Ok, ok, enough with the school maps already! But I do love this town planning one. That’s totally a subject that should be taught in school. Far too late to be teaching it at university- children should understand urban form from an early age. Imagine the cities we’d be living in if that was the case.
Dorfformen translates as ‘village form’ and here we see three forms in plan view and perspective. Google translate gives no clue as to the meaning of angerdorf, waldhfendorf or rundling- but really do we need one? The drawings are self-explanatory.
I bought this old school map at a Berlin flea market ; it now graces my drawing office. The colours and forms are so conducive to thinking about design. All drawing should be this good.
I bought this stereoscopic viewer in Berlin at a fantastic vintage shop called VEB Orange. VEB Orange is dedicated to showcasing East Germany of the 50s, 60s and 70s. That is my kind of shop!

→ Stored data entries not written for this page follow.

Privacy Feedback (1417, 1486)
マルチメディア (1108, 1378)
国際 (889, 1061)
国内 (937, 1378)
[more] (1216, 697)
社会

The viewer – with its images of Baden Baden- was made as souvenirware. If you couldn’t visit the place, at least you could go with the help of kitschy, hand-coloured photographic images. Perhaps there is a slight intimation of boredom- that Baden Baden isn’t all it’s cracked up to be, and really East Berlin is much more scenic! Even the colour of the viewer is deliberately drab [although somewhat funky in shape.]
I like souvenirware- snowdomes, and those little TV sets that you peer into with a rotating wheel of images. No matter how many images you take whilst travelling- nothing can compare to the cliqued, static, dated and hilarious images of souvenirware.
German scale railway models
made in Berlin c. 1930-40s
Another flashback to my recent travels in Berlin – I couldn’t resist these miniature railway buildings. So German – so 40s- so cute. So finely crafted and so fragile. They survived being packed and shipped back to us in various bits of clothing- and now sit very happily on top of a dresser.
I was interested to note that Berliners don’t seem to place the same value on vintage things – and particularly ‘German’ vintage things -that I do. Perhaps it has to do with the city still being under renewal and finding its final form. The things I love and collect- bakelite, school maps, mid-century pottery – I found them all and more. And these railways model buildings are so detailed and so- so- German.
West Germany vases, made in Berlin 1960s Goebel Thumper Disney figurine, made in West Germany 1960s
Here are some of the retro pieces I bought in Berlin. The West Germany studio pottery, both vases – are now very collectible [check out www.fat-lava.com] and it was nice to be able to buy these pieces in their country of origin.
Similarly, I found that anything by Goebel is also very collectible. I do love Thumper figurines [he crops up in a couple of my past posts as a styling device] and was thrilled to find this red one; I only found two West Germany vases and needed another red pottery piece for their display.
Retro shopping in Berlin is by way of a couple of ‘Antik’ shops, and flea markets- in public parks on the weekends. As we were staying in Mitte, we took in the Arkonaplatz Flea Market – which was so huge we visited twice on successive Sundays to see it all. I highly recommend it. I spent a nice morning sorting through hundreds of boxes for treasures. And treasures I found!